Pour lui, les différentes accusations dont il fait l’objet sont normales. « Si vous n’êtes pas attaqué, c’est que vous n’avez pas bougé. Et plus vous bougez, plus on vous attaque. Ce qui est décevant, c’est d’être attaqué par des gens à qui vous avez accordé votre confiance, qui sont à vos côtés. Mais la traîtrise fait partie de la vie. On m’a par exemple accusé d’avoir volé 24 millions de dollars à la FIFA. Mais quand j’ai demandé à mon directeur de cabinet d’enquêter, il a constaté que la FIFA avait versé deux fois de l’argent à la CAF par inadvertance, et que la CAF avait simplement remboursé le versement de trop. Un jour, la vérité sortira », déclare Ahmad Ahmad.


« Si vous n’êtes pas attaqué, c’est que vous n’avez pas bougé. Et plus vous bougez, plus on vous attaque. Ce qui est décevant, c’est d’être attaqué par des gens à qui vous avez accordé votre confiance, qui sont à vos côtés. Mais la traîtrise fait partie de la vie.»

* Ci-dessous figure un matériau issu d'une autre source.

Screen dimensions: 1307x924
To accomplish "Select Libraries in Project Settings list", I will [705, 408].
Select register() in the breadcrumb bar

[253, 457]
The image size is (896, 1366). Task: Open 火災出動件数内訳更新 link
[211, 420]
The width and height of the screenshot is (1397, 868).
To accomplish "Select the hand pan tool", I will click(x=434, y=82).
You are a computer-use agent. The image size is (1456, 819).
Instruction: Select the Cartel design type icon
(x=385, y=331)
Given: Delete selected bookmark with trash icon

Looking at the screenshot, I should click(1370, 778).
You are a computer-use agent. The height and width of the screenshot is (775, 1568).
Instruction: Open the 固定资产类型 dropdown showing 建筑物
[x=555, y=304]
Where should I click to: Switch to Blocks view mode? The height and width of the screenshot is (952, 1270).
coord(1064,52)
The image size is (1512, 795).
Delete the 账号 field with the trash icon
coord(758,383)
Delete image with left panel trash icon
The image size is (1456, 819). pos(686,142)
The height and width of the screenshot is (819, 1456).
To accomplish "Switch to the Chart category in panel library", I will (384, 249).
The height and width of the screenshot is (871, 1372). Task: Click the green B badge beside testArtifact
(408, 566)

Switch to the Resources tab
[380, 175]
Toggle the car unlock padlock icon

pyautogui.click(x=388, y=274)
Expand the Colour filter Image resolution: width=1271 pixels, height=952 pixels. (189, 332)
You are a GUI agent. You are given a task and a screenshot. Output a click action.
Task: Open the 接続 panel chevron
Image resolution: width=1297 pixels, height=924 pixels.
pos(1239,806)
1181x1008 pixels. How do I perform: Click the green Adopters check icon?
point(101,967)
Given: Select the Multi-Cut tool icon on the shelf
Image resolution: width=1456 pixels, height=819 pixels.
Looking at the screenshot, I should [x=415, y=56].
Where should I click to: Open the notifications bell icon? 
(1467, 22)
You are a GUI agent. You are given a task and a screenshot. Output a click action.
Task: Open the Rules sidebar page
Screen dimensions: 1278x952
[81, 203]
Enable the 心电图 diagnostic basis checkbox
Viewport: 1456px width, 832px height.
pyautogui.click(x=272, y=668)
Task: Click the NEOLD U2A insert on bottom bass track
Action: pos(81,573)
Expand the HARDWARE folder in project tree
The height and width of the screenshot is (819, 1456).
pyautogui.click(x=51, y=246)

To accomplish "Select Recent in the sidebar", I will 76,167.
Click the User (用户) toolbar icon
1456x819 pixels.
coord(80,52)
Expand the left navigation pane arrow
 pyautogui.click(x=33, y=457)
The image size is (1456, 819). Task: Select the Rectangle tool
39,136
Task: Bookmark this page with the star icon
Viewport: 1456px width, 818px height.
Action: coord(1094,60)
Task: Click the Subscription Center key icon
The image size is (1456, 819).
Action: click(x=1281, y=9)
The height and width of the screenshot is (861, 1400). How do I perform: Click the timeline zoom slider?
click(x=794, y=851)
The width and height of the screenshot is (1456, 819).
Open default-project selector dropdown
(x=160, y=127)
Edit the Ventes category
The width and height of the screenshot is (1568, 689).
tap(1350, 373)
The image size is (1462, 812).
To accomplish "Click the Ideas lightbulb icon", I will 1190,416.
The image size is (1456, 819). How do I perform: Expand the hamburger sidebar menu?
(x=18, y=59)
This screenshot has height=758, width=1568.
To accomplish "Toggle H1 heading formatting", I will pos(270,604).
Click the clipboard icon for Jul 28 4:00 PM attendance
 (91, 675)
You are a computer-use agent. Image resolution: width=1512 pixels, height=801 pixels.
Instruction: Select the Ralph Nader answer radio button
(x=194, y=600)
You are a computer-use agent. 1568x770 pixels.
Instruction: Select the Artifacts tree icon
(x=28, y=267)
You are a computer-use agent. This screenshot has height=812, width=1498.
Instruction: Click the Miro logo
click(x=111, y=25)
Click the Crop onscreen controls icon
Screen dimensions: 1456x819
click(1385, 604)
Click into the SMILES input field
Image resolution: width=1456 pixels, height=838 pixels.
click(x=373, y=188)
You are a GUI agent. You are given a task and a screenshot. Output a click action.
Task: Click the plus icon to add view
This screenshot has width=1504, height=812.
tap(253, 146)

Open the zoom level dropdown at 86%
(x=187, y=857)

Et pourtant…Ahmad Ahmad ne sera pas réélu. Le 23 novembre il est suspendu par la FIFA. Le communiqué de la Commission d’éthique de l’organisation est virulent. Il l’annonce « coupable d'avoir enfreint les articles 15 (Devoir de loyauté), 20 (Acceptation et distribution de cadeaux ou autres avantages) et 25 (Abus de pouvoir) de l'édition 2020 du code d'éthique de la FIFA, ainsi que l'article 28 (Détournement de fonds) de son édition 2018 ». Vu comme un espoir, Ahmad Ahmad sort par la petite porte, de manière encore moins glorieuse qu’Issa Hayatou, ce prédécesseur à qui il ne devait absolument pas ressembler.